Nationwide, medical schools have been forced to switch to online teaching with the onset of COVID-19, and because of this shift, there has been increased interest in understanding the effectiveness of online education and increased consideration for its future integration in didactic teaching. Previous studies have demonstrated improved knowledge retention for students in a hybrid teaching method over traditional in-person teaching methods; however, when comparing online learning to traditional learning, there are mixed reports of either no significant difference or improved performance [14]. It’s unclear from our study how online-only instruction alone compares to traditional in-person instruction, but—consistent with previous findings—our study indicates that the hybrid model seems to yield better retention and teaching of course material compared to the online-only model [15].

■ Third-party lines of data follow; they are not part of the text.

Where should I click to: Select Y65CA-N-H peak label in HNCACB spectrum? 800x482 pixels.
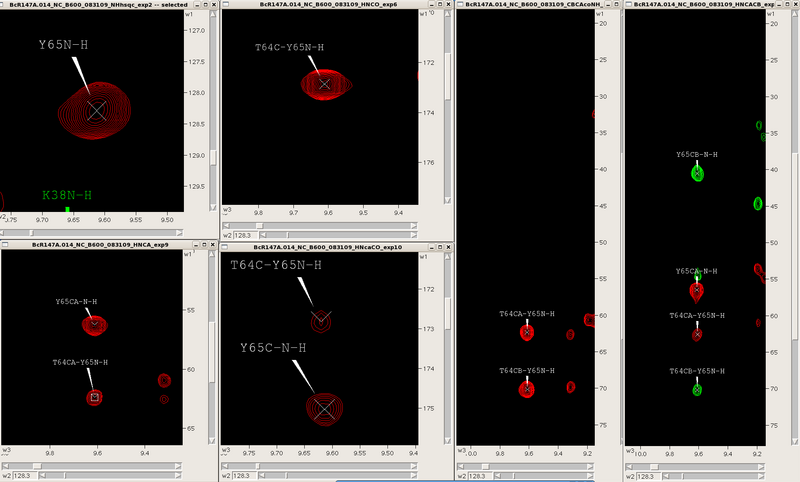[697, 271]
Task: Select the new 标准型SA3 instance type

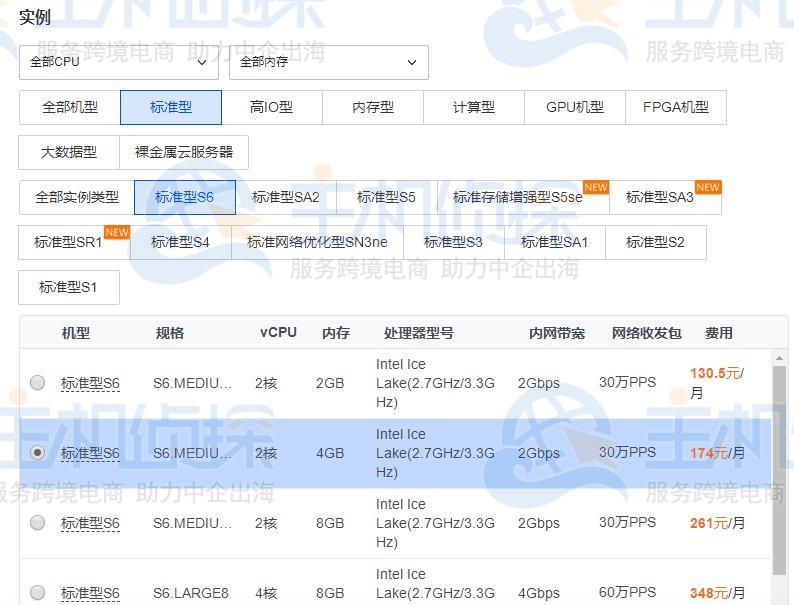Action: [x=659, y=197]
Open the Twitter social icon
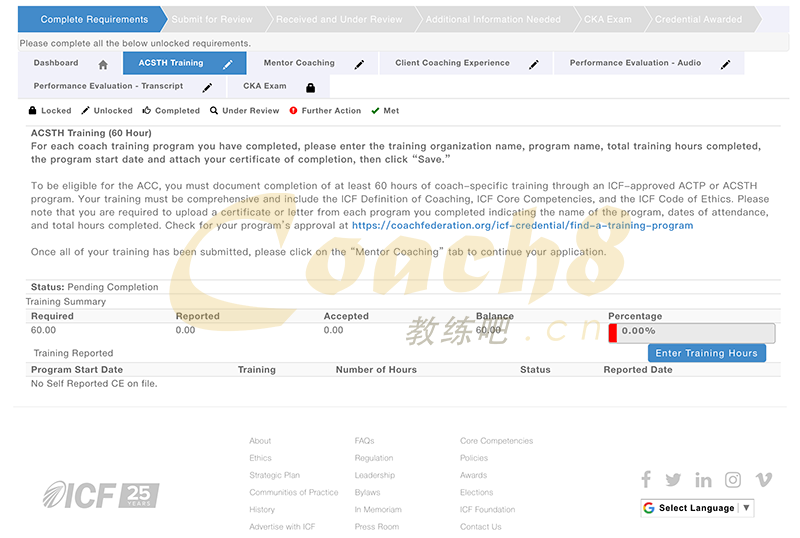 [x=673, y=480]
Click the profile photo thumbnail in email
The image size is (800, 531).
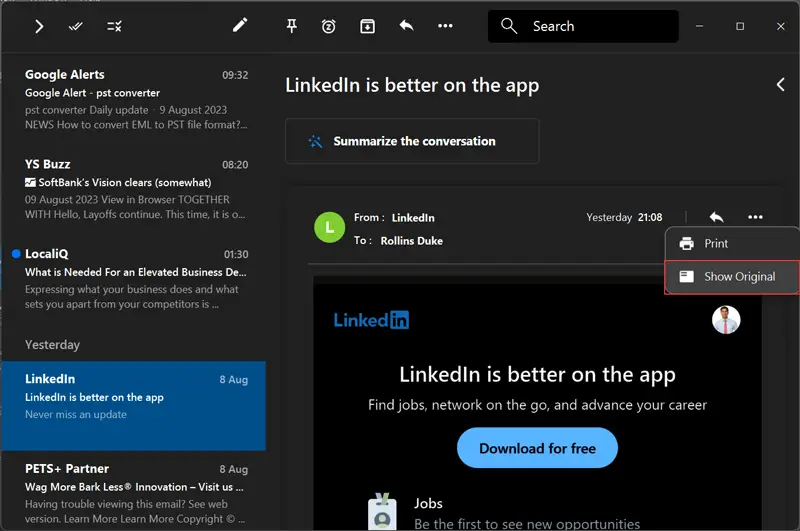coord(726,320)
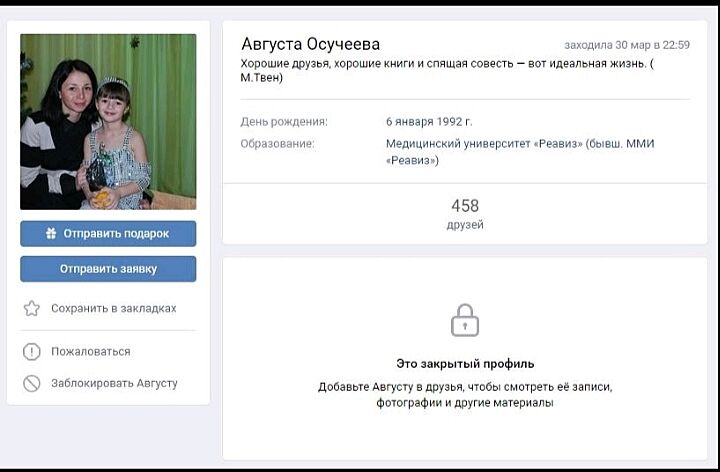Click the last seen time заходила 30 мар
The image size is (720, 472).
pyautogui.click(x=627, y=45)
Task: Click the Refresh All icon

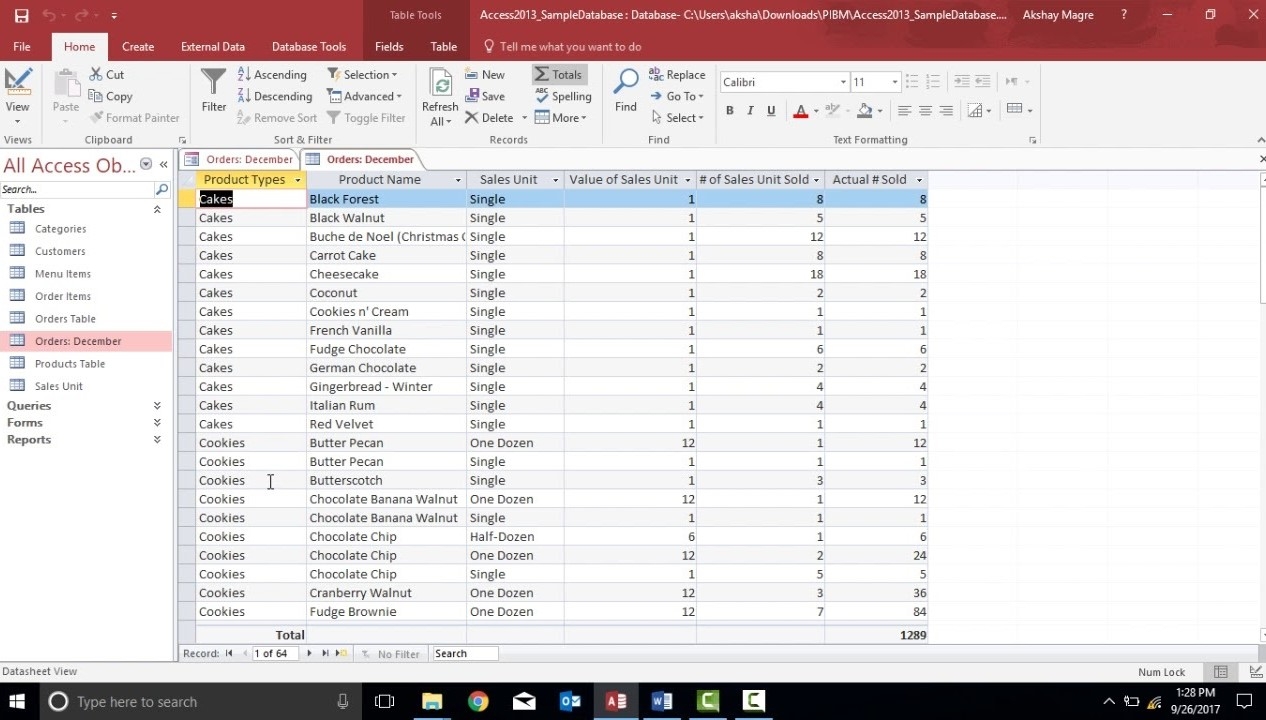Action: click(x=440, y=96)
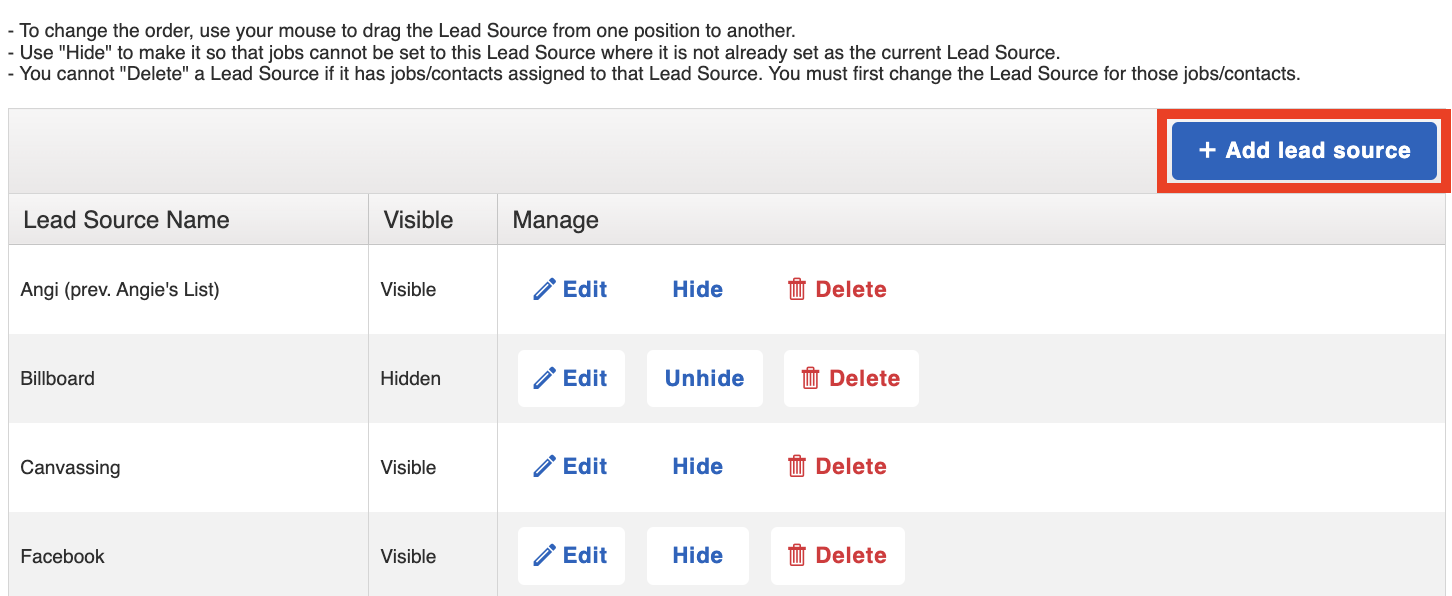The width and height of the screenshot is (1452, 596).
Task: Select the Billboard lead source name
Action: click(x=58, y=379)
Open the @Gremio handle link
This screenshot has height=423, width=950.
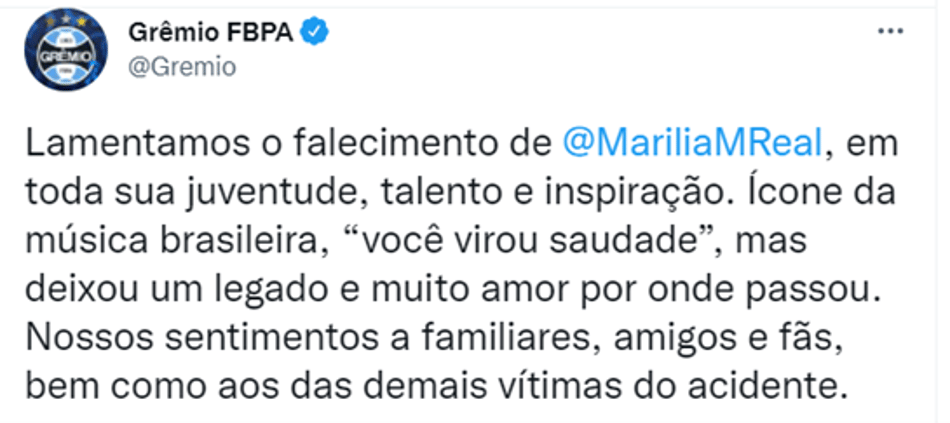pos(182,67)
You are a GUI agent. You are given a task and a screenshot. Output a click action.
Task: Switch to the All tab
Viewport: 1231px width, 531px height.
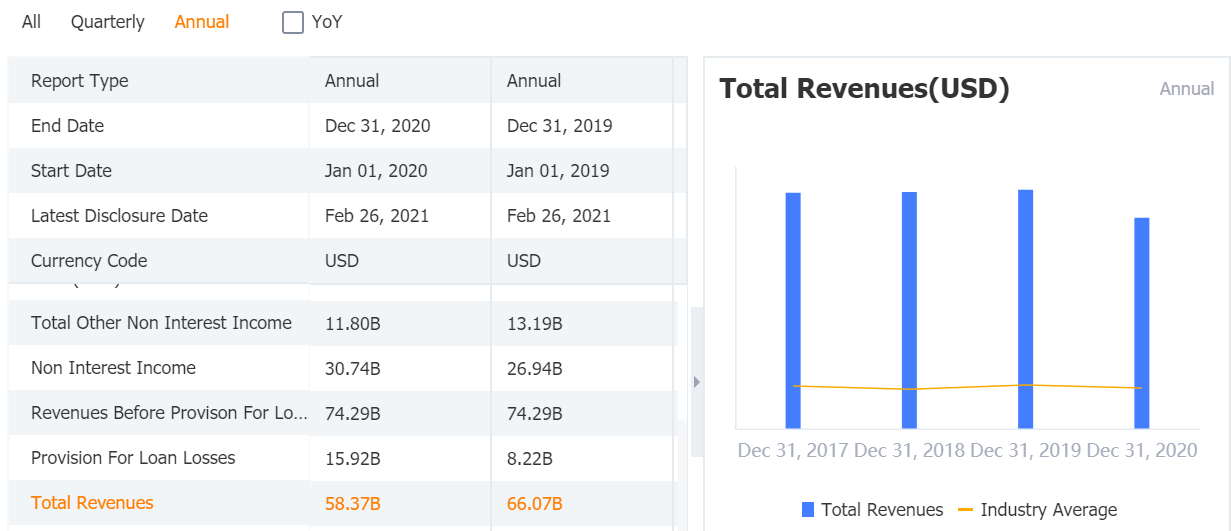click(x=32, y=22)
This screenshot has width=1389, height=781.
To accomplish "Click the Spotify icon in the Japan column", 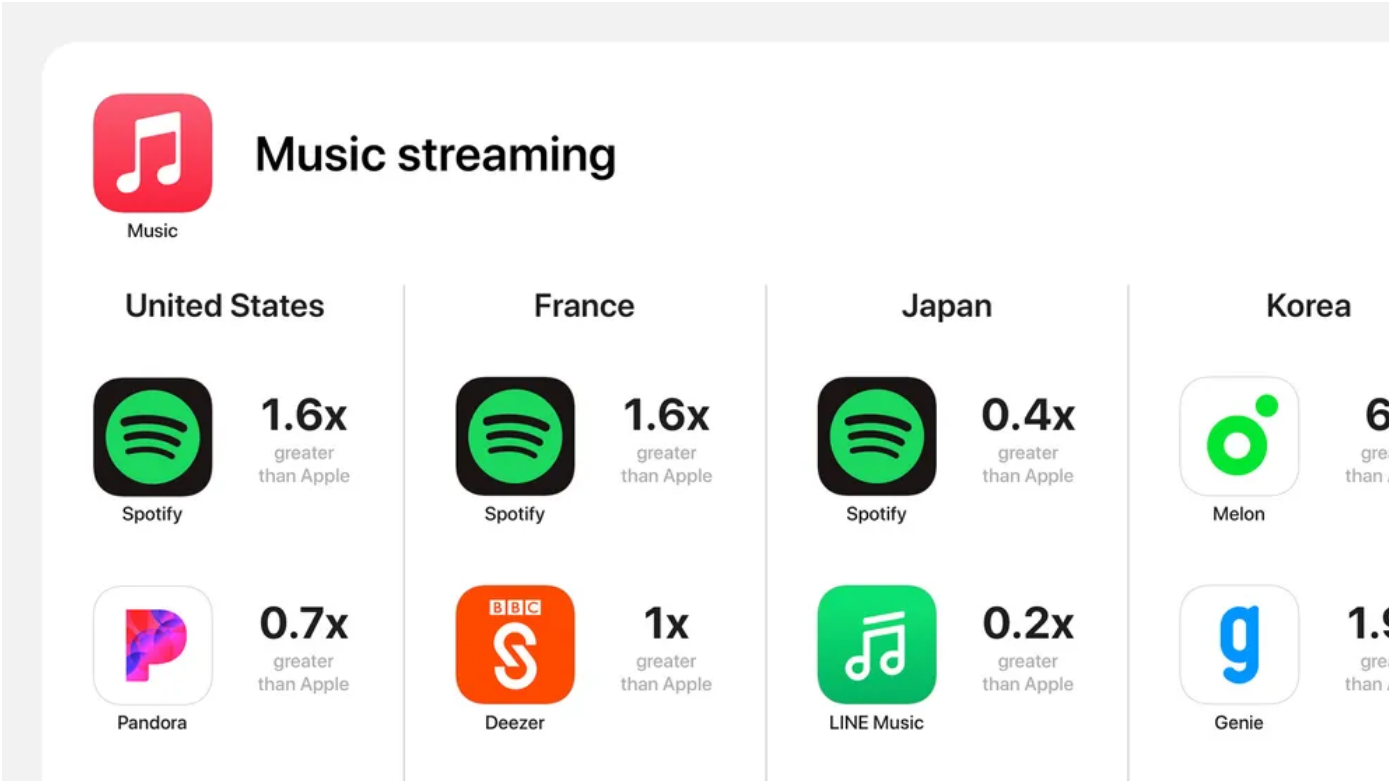I will [877, 437].
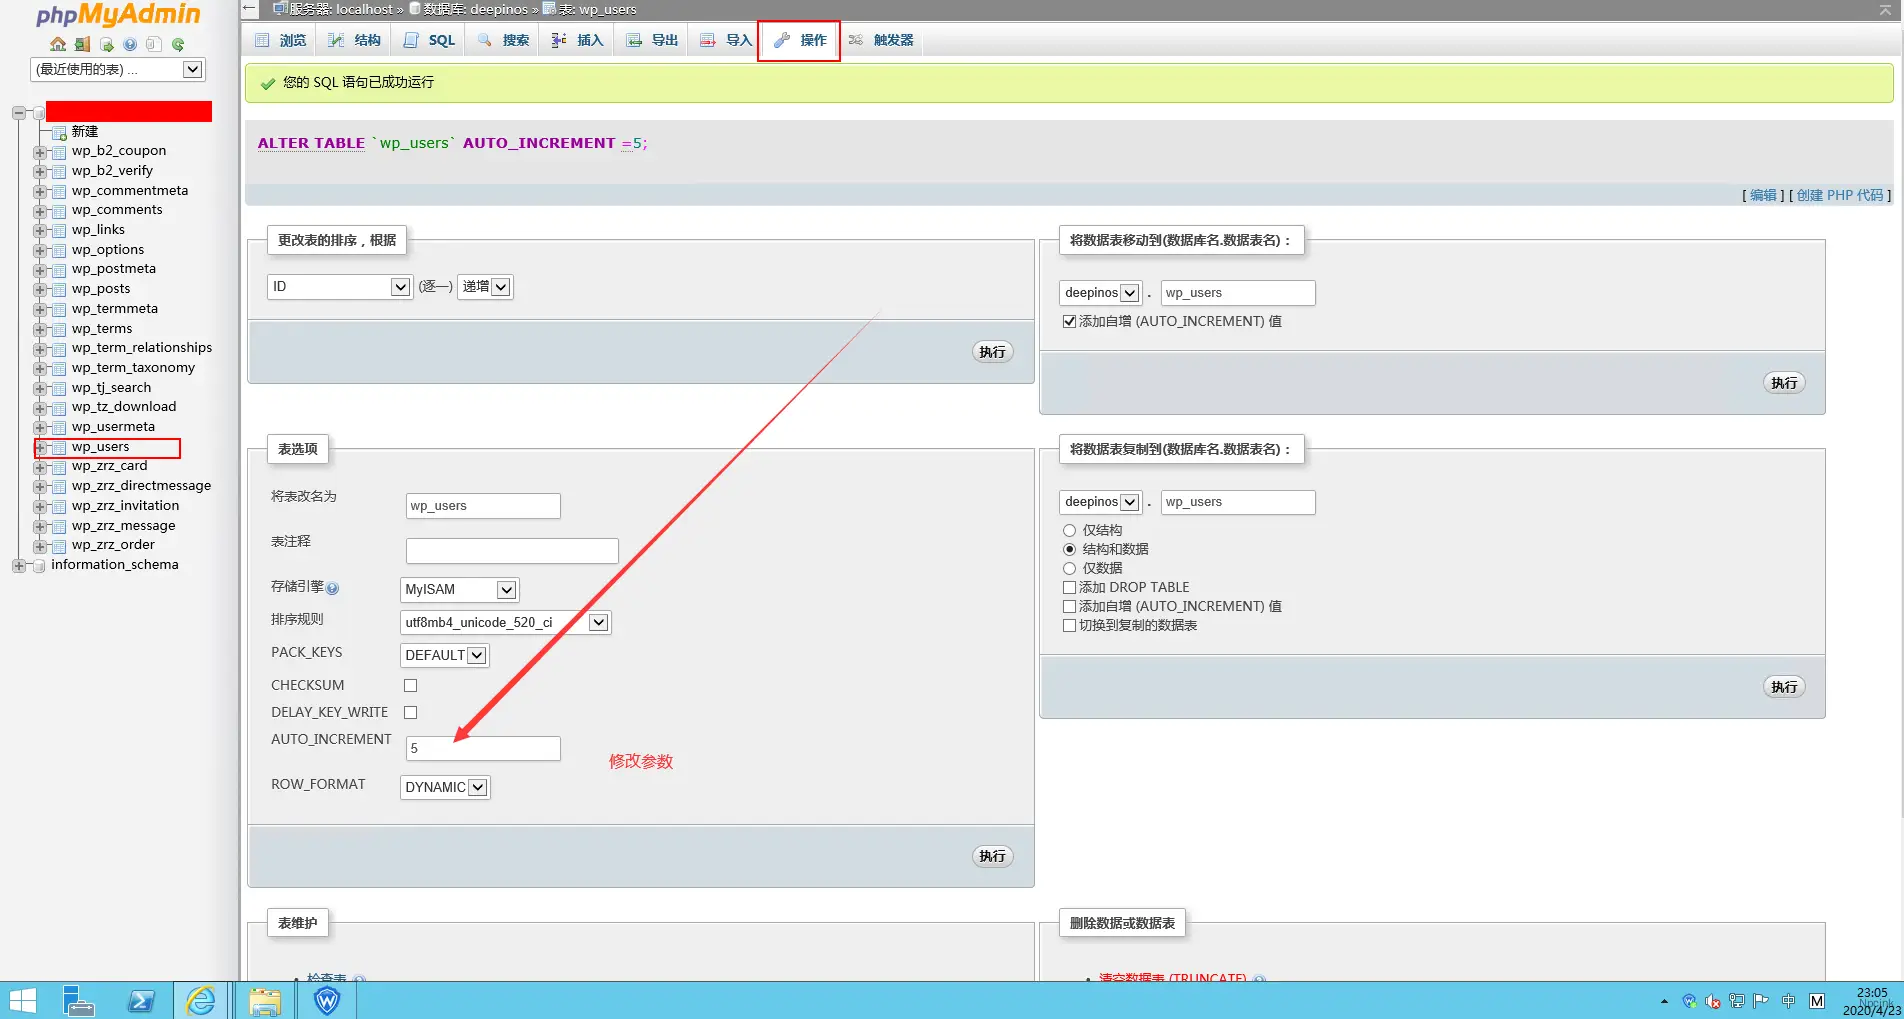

While the online-only model may have been the safest—and only—option for some medical schools [6, 23], we advise caution in force-fitting a traditional didactic curriculum of lectures and case-based workshops into an online-only format. While medical students may favor the online-only option because of the additional flexibility and convenience, this model may have lower educational outcomes—which may also disproportionately impact students of lower socioeconomic status [31, 32]. Some unique barriers associated with the online-only model of instruction include a secure Wi-Fi connection, continual course access, a safe and suitable learning environment, access to supplemental resources such as board exam preparatory courses, and reliable electronic learning tools. Based on our findings, we recommend a hybrid in-person and online method of instruction over a strict online translation of traditional didactic teaching as an effective method of content delivery for future medical education.

Limitations

Our study has a relatively small sample size (N = 61) and power (Online Resource 2). Therefore, there is a potential for sampling bias where participants in online-only and hybrid groups are not equivalent for comparing the study parameters, especially given self-selection for the teaching groups. Using a larger sample size and randomization of students into course delivery groups could minimize this effect. Moreover, the participants of our study included second-year medical students from a single institution. This situation provided a unique opportunity to perform a relatively controlled investigation (i.e., identical course content, instructors), but this small, localized setting may limit the generalizability and transferability of findings to other institutions. Finally, the self-reporting nature of the survey lends itself to subjective differences of the respondents such as individual differences in assessing experiences, recalling memory, prejudice, and misinformation. Future investigations with a larger randomized sample with the inclusion of broad student populations may be needed to confirm our findings.

Conclusion

When comparing the online-only instruction with the hybrid instruction, students who chose hybrid instruction had better educational outcomes. Mental wellbeing was not significantly associated with the online-only or hybrid delivery; however, students reported considerable impact on mental wellbeing from COVID-19-related stress.